Previously an access request now (see title)
Description
Details
| Subject | Repo | Branch | Lines +/- | |
|---|---|---|---|---|
| keep fewer dataset web server logs, add date to filename | operations/puppet | production | +25 -1 |
| Status | Subtype | Assigned | Task | ||
|---|---|---|---|---|---|
| Duplicate | None | T117203 [WD] External usage KPI | |||
| Resolved | Addshore | T119070 Track the number of wikidata dumps that are downloaded by type | |||
| Resolved | ArielGlenn | T118739 Push dumps.wm.o logs files to stat1002 |
Event Timeline
The logs are on dataset1001, but we should really be copying them off somewhere else like all apache logs. Do you have access to logs on another host?
I have access to fluorine which contains mediawiki logs and udp2log.
Also the stat / analytics cluster.
Copying to either of those locations IMO would be good.
Well, these should end up on fluorine like everything else. Let me look into how that works (or someone who knows can tell me now).
They could be added here
If we are okay to do this then I can close this ticket!
See a similar change I made recently.
I don't think any apache logs end up on fluorine
Well it looks like apache error logs end up on fluorine, but not access logs
Change 253594 had a related patch set uploaded (by ArielGlenn):
keep fewer dataset web server logs, add date to filename
need to change the file name format for these logs, otherwise it's going ot be very annoying for you on the other end of that rsync. see above patchset.

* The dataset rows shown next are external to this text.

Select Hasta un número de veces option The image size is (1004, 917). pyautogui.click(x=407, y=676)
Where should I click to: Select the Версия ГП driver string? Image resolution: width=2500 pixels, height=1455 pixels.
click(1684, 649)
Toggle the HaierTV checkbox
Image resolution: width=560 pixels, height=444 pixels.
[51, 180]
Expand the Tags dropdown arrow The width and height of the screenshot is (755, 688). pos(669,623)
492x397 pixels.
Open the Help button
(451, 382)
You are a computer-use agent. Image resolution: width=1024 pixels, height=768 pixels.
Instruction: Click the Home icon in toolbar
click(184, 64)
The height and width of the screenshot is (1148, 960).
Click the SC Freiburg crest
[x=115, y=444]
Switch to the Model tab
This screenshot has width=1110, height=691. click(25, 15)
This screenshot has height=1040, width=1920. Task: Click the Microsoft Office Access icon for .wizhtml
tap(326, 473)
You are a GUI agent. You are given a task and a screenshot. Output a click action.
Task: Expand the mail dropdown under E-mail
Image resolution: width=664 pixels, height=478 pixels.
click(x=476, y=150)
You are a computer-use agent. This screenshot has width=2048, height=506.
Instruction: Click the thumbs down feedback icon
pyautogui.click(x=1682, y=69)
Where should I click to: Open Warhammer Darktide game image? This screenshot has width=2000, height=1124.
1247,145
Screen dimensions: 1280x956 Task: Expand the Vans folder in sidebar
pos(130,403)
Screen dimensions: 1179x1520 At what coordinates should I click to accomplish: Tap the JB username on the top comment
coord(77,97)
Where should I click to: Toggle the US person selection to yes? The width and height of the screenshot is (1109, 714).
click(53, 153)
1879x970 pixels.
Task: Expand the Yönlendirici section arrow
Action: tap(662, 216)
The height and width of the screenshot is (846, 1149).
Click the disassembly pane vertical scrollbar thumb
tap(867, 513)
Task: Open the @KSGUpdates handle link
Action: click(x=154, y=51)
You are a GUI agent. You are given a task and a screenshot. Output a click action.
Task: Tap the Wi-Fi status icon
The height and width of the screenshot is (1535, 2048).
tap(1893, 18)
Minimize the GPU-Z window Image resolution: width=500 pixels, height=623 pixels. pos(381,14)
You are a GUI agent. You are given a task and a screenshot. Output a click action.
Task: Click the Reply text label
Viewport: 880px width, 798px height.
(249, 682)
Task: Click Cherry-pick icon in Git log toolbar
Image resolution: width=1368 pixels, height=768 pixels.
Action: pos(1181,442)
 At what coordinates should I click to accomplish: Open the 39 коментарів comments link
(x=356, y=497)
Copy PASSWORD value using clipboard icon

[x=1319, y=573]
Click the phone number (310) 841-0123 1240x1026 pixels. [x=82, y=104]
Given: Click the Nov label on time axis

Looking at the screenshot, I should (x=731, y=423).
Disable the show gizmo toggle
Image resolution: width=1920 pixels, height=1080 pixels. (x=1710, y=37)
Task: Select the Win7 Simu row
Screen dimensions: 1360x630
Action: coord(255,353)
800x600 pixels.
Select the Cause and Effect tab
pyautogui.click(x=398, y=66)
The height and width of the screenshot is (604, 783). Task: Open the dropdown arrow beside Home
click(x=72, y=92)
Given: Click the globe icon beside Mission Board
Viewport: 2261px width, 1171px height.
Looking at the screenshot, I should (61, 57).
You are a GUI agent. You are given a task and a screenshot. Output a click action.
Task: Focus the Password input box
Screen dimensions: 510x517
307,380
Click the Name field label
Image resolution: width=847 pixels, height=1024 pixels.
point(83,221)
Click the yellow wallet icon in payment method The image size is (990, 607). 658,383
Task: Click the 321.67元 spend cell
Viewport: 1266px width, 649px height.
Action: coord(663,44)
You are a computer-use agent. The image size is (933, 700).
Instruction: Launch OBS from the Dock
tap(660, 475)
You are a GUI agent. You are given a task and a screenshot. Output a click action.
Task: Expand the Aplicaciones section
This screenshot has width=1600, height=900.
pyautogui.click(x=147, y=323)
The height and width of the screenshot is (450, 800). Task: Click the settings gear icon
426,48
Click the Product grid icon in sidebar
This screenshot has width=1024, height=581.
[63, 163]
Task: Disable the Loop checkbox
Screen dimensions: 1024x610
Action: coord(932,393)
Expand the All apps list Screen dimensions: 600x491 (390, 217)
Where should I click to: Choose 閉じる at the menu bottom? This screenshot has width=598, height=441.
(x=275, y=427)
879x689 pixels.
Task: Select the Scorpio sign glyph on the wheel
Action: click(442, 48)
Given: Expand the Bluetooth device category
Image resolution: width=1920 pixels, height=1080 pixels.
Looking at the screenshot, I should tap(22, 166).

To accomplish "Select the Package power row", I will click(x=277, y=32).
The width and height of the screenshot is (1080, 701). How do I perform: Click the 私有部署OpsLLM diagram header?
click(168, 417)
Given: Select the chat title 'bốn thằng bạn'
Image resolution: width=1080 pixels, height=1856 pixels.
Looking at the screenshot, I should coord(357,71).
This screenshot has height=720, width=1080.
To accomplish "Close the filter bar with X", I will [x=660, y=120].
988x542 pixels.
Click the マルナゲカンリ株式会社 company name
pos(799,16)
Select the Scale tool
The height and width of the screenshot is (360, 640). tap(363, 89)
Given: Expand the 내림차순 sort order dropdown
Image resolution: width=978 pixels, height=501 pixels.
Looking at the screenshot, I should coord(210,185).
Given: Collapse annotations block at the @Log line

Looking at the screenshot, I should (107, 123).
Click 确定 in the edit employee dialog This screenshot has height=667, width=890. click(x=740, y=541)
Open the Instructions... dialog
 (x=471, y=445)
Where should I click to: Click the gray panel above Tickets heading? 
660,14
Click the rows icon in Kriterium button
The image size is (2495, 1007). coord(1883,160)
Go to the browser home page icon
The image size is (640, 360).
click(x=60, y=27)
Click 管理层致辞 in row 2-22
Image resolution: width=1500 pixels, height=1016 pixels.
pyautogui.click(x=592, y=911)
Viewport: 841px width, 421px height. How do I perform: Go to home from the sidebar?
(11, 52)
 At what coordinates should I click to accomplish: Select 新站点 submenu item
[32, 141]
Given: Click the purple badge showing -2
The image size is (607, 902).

After looking at the other rsyncs you do (erbium, oxygen), and considering the other syncs the dataset hosts do (datasets downloadable to the public), can datasets push to stat1002 rather than the other way around? We could add that right in the dumps module; the other way, it winds up in the dataset module with the other rsyncs, which doesn't feel clean to me. Also, if you wind up doing this for logs on any other hosts, auth/rsyncd config is centralized on your end instead of spread out on the other hosts.
I am fine with doing it either way :)
Someone from the analytics team may also have an opinion though!
since no one from analytics noticed (silence = consent) I'll go ahead and do this the way described above.
Change 253594 merged by ArielGlenn:
keep fewer dataset web server logs, add date to filename
Really? The bot didn't add the changeset to this ticket? Well it's this: https://gerrit.wikimedia.org/r/#/c/268129/ for the class, needs some cleanup and then to be called with the right destination. Where should they land exactly?
Hey sorry, I don't think I've seen this ticket before, hence the silence! I just commented on change about pull vs. push.
After a ridiculous amount of help from @Ottomata (thank you!) this is now live, and a manual run of the cron job from the command line worked as expected, so closing.
/a/log/webrequest/archive/dumps.wikimedia.org on stat1002 is full of them. Are you looking in the right place?